▶ _WHAT IS BEING ASKED_: From the first line of the records through the line containing "Task: Focus the 品名 product name field", retype every line exactly and nothing else.

--- START ---

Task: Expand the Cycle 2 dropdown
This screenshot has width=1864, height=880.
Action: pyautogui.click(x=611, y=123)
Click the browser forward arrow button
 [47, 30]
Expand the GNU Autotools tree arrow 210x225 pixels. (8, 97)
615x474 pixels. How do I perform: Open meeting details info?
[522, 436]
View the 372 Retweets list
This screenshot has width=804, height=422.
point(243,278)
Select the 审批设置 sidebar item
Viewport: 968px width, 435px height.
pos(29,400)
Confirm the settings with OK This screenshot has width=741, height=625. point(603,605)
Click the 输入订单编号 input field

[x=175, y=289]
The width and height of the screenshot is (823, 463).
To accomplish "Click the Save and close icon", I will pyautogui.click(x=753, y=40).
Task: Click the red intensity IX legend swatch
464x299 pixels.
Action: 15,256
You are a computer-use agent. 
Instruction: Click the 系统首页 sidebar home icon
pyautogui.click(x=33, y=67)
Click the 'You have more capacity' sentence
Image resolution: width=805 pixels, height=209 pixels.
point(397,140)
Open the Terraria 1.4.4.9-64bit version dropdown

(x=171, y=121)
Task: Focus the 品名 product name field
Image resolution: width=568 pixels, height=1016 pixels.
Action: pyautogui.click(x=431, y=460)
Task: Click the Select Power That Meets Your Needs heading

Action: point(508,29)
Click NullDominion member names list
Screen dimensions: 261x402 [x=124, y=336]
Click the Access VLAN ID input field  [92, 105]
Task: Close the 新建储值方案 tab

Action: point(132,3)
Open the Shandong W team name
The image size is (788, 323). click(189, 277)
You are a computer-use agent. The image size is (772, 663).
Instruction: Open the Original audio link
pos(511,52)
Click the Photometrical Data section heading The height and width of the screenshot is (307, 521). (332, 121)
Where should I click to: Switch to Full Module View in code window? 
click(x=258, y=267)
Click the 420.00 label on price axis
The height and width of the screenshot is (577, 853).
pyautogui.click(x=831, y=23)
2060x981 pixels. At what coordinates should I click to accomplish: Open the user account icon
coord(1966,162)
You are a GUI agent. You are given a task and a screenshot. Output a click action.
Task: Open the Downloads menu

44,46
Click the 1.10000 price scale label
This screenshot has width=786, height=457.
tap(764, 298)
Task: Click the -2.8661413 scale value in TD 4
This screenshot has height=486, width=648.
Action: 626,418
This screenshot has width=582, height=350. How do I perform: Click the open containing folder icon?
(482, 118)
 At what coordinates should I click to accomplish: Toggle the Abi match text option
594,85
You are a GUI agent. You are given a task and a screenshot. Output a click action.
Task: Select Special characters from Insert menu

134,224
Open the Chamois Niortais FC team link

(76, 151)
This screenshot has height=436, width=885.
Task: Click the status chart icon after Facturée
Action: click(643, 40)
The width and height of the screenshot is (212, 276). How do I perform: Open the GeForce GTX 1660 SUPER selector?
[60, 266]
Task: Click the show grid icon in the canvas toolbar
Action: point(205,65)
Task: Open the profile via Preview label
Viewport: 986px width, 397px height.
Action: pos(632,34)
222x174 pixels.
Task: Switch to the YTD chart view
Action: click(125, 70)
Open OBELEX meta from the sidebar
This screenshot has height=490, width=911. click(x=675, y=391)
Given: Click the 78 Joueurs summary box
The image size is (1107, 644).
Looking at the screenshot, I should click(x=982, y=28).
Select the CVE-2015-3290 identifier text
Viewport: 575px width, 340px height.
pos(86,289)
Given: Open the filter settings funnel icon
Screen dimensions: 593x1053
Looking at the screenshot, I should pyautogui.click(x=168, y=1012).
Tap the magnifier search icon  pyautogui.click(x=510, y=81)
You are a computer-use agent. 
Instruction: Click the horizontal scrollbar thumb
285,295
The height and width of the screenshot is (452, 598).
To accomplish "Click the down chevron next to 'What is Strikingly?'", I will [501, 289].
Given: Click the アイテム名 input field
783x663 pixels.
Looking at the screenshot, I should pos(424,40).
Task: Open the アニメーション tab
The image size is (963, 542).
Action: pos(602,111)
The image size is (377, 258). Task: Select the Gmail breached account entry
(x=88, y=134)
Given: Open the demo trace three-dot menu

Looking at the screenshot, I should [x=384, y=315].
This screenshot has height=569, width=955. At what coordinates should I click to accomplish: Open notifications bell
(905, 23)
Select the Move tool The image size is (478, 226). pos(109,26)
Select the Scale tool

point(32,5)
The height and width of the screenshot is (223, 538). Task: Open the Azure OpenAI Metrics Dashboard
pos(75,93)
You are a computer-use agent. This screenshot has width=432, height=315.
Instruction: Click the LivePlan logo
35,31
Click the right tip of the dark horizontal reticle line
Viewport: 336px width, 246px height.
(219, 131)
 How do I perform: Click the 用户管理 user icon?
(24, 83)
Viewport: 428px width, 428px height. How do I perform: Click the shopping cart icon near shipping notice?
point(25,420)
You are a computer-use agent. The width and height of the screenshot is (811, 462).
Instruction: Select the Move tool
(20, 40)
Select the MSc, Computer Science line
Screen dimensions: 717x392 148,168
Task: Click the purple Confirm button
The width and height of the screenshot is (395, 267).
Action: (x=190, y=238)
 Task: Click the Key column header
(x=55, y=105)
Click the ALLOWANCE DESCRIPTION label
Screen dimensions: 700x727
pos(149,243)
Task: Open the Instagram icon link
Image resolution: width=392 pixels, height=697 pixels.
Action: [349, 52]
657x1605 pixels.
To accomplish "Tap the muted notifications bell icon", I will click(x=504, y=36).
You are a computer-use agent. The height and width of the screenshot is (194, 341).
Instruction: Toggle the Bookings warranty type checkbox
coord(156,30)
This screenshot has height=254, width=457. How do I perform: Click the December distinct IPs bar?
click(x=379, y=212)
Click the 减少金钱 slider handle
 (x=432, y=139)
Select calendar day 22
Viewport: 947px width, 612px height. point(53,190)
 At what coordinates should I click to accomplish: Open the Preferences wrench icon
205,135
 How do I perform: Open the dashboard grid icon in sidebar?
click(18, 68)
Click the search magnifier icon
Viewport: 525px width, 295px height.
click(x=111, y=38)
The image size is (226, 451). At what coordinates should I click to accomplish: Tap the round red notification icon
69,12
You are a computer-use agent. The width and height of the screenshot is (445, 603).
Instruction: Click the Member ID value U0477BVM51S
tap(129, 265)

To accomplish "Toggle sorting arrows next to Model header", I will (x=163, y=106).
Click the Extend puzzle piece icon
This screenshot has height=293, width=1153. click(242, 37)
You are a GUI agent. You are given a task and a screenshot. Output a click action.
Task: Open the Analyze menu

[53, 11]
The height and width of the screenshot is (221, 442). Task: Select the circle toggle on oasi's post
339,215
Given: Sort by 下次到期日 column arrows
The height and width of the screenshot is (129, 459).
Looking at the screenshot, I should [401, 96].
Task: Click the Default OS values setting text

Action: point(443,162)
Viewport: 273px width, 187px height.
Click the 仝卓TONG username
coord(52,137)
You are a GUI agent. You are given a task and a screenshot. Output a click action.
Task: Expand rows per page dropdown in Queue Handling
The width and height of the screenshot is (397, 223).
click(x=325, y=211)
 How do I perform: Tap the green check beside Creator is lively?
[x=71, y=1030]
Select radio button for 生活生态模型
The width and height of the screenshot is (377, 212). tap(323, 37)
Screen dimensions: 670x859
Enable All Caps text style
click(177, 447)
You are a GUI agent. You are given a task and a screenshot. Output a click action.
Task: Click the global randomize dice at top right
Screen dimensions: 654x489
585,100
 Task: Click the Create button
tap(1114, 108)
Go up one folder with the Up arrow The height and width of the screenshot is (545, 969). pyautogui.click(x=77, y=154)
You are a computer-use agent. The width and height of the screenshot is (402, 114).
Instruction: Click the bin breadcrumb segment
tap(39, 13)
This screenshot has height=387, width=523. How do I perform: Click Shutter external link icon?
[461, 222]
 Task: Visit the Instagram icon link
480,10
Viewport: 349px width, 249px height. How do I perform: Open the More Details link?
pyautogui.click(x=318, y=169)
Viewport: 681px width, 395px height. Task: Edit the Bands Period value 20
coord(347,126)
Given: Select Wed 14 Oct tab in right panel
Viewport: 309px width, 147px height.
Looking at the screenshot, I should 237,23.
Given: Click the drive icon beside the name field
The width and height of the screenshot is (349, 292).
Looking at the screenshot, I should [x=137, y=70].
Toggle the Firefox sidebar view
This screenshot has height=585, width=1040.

--- END ---

▶ _THE ANSWER_:
Task: Expand the Cycle 2 dropdown
This screenshot has width=1864, height=880.
Action: pyautogui.click(x=611, y=123)
Click the browser forward arrow button
 [47, 30]
Expand the GNU Autotools tree arrow 210x225 pixels. (8, 97)
615x474 pixels. How do I perform: Open meeting details info?
[522, 436]
View the 372 Retweets list
This screenshot has width=804, height=422.
point(243,278)
Select the 审批设置 sidebar item
Viewport: 968px width, 435px height.
pos(29,400)
Confirm the settings with OK This screenshot has width=741, height=625. point(603,605)
Click the 输入订单编号 input field

[x=175, y=289]
The width and height of the screenshot is (823, 463).
To accomplish "Click the Save and close icon", I will pyautogui.click(x=753, y=40).
Task: Click the red intensity IX legend swatch
464x299 pixels.
Action: 15,256
You are a computer-use agent. 
Instruction: Click the 系统首页 sidebar home icon
pyautogui.click(x=33, y=67)
Click the 'You have more capacity' sentence
Image resolution: width=805 pixels, height=209 pixels.
point(397,140)
Open the Terraria 1.4.4.9-64bit version dropdown

(x=171, y=121)
Task: Focus the 品名 product name field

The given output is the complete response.